= ÜBUNGSTEXT =

'''

Für Demokraten mag es eine Genugtuung sein, dass es Erdogan weder durch gute noch durch böse Worte gelingt, die Währungskrise zu beenden. Doch freuen darf sich niemand an dem Desaster. Denn der türkische Präsident wird kaum klein beigeben. Eher wird er dem Westen endgültig den Rücken kehren, mit China und Russland stehen neue Partner bereit. Solche Verwerfungen aber hätten schwere politische und wirtschaftliche Folgen für alle Länder Europas. Wer glaubt, die Krise in der Türkei ließe sich isolieren, täuscht sich.

'''

= ZU ERLEDIGEN =
Welche Länder stehen laut Übungstext als neue Partner bereit? Die Datensätze stehen in keinem Zusammenhang mit dem Übungstext.

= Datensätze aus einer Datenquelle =
'''

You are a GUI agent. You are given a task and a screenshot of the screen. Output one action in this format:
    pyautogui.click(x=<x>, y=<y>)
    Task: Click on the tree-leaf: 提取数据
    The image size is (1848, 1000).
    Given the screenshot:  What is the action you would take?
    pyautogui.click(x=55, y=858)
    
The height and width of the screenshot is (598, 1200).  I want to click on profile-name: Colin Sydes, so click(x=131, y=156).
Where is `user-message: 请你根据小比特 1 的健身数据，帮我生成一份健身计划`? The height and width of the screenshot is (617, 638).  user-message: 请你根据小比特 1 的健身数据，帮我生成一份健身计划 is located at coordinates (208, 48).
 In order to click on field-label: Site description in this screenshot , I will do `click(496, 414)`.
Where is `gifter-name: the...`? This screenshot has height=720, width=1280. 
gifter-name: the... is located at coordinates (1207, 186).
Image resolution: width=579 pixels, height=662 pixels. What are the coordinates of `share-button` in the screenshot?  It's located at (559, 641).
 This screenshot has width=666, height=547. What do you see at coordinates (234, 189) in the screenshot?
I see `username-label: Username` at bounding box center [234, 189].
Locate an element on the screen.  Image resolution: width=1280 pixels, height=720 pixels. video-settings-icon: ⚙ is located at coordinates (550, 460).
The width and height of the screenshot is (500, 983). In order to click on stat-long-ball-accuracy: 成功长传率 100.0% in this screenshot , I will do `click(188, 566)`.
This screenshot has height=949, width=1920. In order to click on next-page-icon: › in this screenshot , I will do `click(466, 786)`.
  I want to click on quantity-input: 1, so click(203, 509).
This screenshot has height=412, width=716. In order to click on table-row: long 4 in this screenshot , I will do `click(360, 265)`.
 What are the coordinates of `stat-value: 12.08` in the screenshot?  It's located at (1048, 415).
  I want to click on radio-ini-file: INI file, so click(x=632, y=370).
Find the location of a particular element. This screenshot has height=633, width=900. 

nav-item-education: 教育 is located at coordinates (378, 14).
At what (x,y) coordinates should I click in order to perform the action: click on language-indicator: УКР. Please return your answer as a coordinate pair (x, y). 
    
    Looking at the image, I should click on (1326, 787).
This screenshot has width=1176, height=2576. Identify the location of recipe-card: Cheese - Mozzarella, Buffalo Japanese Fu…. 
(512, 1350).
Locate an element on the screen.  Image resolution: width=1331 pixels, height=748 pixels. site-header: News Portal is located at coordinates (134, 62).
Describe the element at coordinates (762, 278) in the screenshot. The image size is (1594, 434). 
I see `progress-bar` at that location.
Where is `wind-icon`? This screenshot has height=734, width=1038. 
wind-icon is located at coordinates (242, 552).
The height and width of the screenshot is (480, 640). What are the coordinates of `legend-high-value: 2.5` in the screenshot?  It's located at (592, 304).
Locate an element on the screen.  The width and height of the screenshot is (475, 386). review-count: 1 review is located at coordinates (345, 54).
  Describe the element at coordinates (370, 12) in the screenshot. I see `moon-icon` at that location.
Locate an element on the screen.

'''

= ERGEBNIS =
China und Russland.